Los asaltos afectaron a pequeñas empresas y familias de clase media-alta. La empresa de Castellón perdió más de 120.000 euros en efectivo y documentación contable. En las viviendas, las pérdidas superaron los 45.000 euros en joyas, relojes y efectivo. Además, el miedo generado ha elevado la demanda de sistemas de alarma certificados un 37 % en el último trimestre, según datos de la Asociación Española de Empresas de Seguridad (AES).
Marco legal aplicable
Los delitos se enmarcan en el artículo 241 del Código Penal, que castiga el robo con violencia o intimidación con penas de 2 a 5 años. Si concurren agravantes —como el uso de arma de fuego o la comisión en domicilio habitado—, la pena puede elevarse hasta 15 años. La prisión provisional se justificó por riesgo de fuga y reiteración delictiva.
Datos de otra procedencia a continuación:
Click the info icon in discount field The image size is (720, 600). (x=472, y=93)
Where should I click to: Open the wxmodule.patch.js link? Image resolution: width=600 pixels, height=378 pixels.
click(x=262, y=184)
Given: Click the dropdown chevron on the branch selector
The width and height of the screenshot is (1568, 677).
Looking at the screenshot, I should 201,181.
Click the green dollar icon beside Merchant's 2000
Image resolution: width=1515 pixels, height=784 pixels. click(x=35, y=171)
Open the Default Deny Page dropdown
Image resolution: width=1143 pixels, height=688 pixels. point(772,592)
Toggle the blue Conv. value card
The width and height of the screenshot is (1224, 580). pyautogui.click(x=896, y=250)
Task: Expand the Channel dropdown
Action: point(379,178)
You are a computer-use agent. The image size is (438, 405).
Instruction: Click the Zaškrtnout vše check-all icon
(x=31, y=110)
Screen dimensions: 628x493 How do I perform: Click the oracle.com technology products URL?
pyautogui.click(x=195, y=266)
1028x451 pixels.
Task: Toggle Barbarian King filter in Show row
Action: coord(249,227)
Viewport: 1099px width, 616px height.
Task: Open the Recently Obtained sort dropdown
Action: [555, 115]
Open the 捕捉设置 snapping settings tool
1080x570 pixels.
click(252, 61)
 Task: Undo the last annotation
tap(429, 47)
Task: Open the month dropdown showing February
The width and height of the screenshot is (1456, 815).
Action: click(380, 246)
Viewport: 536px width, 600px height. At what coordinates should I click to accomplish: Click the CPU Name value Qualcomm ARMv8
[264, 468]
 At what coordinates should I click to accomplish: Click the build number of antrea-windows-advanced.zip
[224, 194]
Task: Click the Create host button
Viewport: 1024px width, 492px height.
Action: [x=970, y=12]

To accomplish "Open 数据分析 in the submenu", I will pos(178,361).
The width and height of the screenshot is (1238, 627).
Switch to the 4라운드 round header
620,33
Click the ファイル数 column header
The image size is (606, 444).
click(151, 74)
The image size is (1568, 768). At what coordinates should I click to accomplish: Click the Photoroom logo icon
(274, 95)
¿Qué pruebas han llevado a la detención?
Los investigadores cruzaron cámaras de seguridad, geolocalización de móviles y análisis de tráfico de llamadas. Identificaron patrones de movilidad entre Barcelona y Castellón. En una redada en Sant Adrià de Besòs, hallaron armas simuladas, bridas, guantes sin huellas, mapas de zonas residenciales y un registro detallado de fechas y horarios de vigilancia.
Datos Clave
- Siete detenidos: cinco en Cataluña, dos en la Comunidad Valenciana.
- Dos en prisión provisional por riesgo de fuga y peligro de reiteración.
- Se han esclarecido 6 robos violentos entre septiembre de 2025 y enero de 2026.
- La organización usaba al menos 12 líneas telefónicas desechables y 4 vehículos registrados a testaferros.
- El modus operandi incluía vigilancia previa de 48–72 horas y selección de objetivos con baja presencia policial.
El caso refleja una tendencia creciente de grupos itinerantes especializados que operan entre comunidades autónomas. Su desarticulación evita nuevos ataques y refuerza la cooperación interterritorial entre cuerpos policiales. La Fiscalía Anticorrupción ha abierto una línea paralela para investigar posibles vínculos con redes de blanqueo en Andorra y Gibraltar.